(Records supplied Opens)
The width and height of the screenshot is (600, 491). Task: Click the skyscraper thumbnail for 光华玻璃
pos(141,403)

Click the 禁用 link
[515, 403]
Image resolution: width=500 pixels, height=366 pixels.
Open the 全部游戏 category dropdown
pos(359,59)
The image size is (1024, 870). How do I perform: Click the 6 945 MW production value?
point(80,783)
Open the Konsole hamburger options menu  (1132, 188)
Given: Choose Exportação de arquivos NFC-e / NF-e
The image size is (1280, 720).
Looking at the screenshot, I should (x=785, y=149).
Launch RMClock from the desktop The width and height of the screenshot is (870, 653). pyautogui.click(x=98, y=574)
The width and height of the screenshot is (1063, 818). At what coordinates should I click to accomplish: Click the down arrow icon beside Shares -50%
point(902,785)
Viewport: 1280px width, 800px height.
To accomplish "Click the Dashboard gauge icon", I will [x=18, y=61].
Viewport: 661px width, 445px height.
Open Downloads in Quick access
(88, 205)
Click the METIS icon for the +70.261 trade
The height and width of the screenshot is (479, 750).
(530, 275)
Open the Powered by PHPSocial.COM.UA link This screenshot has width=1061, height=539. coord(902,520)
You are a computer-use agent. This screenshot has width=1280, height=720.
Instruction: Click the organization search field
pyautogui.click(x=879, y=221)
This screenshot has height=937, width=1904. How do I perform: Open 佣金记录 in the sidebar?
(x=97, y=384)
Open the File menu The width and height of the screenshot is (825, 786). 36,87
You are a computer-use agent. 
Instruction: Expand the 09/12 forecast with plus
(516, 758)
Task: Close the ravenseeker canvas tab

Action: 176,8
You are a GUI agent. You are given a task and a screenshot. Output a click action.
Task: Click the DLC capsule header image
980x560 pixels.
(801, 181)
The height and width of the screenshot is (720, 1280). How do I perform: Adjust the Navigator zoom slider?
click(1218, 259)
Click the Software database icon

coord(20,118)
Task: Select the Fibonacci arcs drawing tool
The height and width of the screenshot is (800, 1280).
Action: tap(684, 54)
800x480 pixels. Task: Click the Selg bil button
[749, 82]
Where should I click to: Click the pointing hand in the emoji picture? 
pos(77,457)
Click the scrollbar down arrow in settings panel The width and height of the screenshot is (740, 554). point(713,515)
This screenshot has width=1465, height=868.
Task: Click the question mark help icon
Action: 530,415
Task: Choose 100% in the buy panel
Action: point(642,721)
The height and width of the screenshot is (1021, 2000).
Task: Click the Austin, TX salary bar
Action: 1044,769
(Records supplied Closes)
### Aim of the exercise
Every entry must be repeated exactly; none may be skipped.

### Result
The width and height of the screenshot is (600, 491). Task: Click the skyscraper thumbnail for 光华玻璃
pos(141,403)

Click the 禁用 link
[515, 403]
Image resolution: width=500 pixels, height=366 pixels.
Open the 全部游戏 category dropdown
pos(359,59)
The image size is (1024, 870). How do I perform: Click the 6 945 MW production value?
point(80,783)
Open the Konsole hamburger options menu  (1132, 188)
Given: Choose Exportação de arquivos NFC-e / NF-e
The image size is (1280, 720).
Looking at the screenshot, I should (x=785, y=149).
Launch RMClock from the desktop The width and height of the screenshot is (870, 653). pyautogui.click(x=98, y=574)
The width and height of the screenshot is (1063, 818). At what coordinates should I click to accomplish: Click the down arrow icon beside Shares -50%
point(902,785)
Viewport: 1280px width, 800px height.
To accomplish "Click the Dashboard gauge icon", I will [x=18, y=61].
Viewport: 661px width, 445px height.
Open Downloads in Quick access
(88, 205)
Click the METIS icon for the +70.261 trade
The height and width of the screenshot is (479, 750).
(530, 275)
Open the Powered by PHPSocial.COM.UA link This screenshot has width=1061, height=539. coord(902,520)
You are a computer-use agent. This screenshot has width=1280, height=720.
Instruction: Click the organization search field
pyautogui.click(x=879, y=221)
This screenshot has height=937, width=1904. How do I perform: Open 佣金记录 in the sidebar?
(x=97, y=384)
Open the File menu The width and height of the screenshot is (825, 786). 36,87
You are a computer-use agent. 
Instruction: Expand the 09/12 forecast with plus
(516, 758)
Task: Close the ravenseeker canvas tab

Action: 176,8
You are a GUI agent. You are given a task and a screenshot. Output a click action.
Task: Click the DLC capsule header image
980x560 pixels.
(801, 181)
The height and width of the screenshot is (720, 1280). How do I perform: Adjust the Navigator zoom slider?
click(1218, 259)
Click the Software database icon

coord(20,118)
Task: Select the Fibonacci arcs drawing tool
The height and width of the screenshot is (800, 1280).
Action: tap(684, 54)
800x480 pixels. Task: Click the Selg bil button
[749, 82]
Where should I click to: Click the pointing hand in the emoji picture? 
pos(77,457)
Click the scrollbar down arrow in settings panel The width and height of the screenshot is (740, 554). point(713,515)
This screenshot has width=1465, height=868.
Task: Click the question mark help icon
Action: 530,415
Task: Choose 100% in the buy panel
Action: point(642,721)
The height and width of the screenshot is (1021, 2000).
Task: Click the Austin, TX salary bar
Action: 1044,769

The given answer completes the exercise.